935 4th Street Dr NE

Hickory, NC 28601 US

(828) 328-6161


What is TMJ/ TMD?

TMJ refers to  the joint that attaches the lower jaw or mandible to the temporal bone of the head (skull).  Therefore, these joints (right and left) are referred to as the temporomandibular joints.  The joints, however, are not the only issue.  In many cases, the muscles that work the jaw are also involved.  Often they are the more painful part of the problem.  The combination of the TMJ joints and muscles is referred to as a temporomandibular disorder.  Popping or clicking in the joint is due to the cartilage disc in the joint being displaced (partially out of place).  This is a result of the ligamnets that hold the disc in place becoming stretched or torn.  Sometimes the displaced disc becomes dislocated (completely out of place) and the opening of the jaw may be limited.  This is referred to as a closed lock.     


What causes TMD?

TMD is the result of trauma or long-term wear.  An accident causing immediate trauma can occur, but more often TMD is the result of minor trauma over an extended period of time.  One of the major causes is the occlusion, the way that the teeth meet.  If they do not meet evenly, it may trigger clenching or grinding of the teeth.  Stress will add to these actions.  This may then cause damage to the joints.  Much of the pain may come from the chewing muscles that become overworked and painful.  Most headaches in the temples come from this.  


How is TMD treated?

There are several ways TMD can be treated.  Some are successful and others not so much.  Modalities include: drugs and psychological counseling, botox injections, muscle stimulation (TENS), chiropractor adjustment, and acupuncture to name a few.  The above methods deal with symptoms only, and not the underlying causes.  Dr.
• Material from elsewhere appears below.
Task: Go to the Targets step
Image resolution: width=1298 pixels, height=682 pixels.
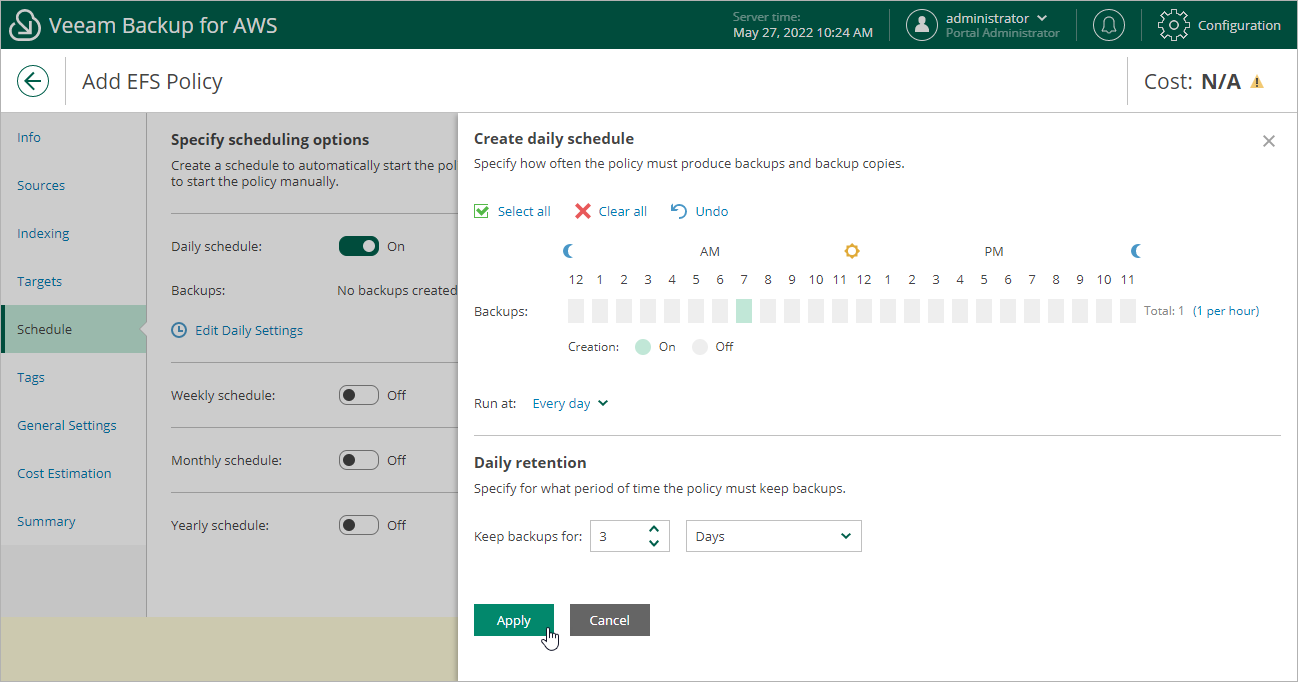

Hyatt has been treating TMD for 30+ years.  He uses a technique of positioning the jaw to allow the joint (discs) to heal and the teeth to meet evenly.  This allows the muscles to relax.  This method treats not only the symptoms, but also the underlying causes.  It is successful about 90% of the time.  Surgery is needed possibly 5% of the time and is a last resort.  Treatment is not instantaneous, but usually extended over several months.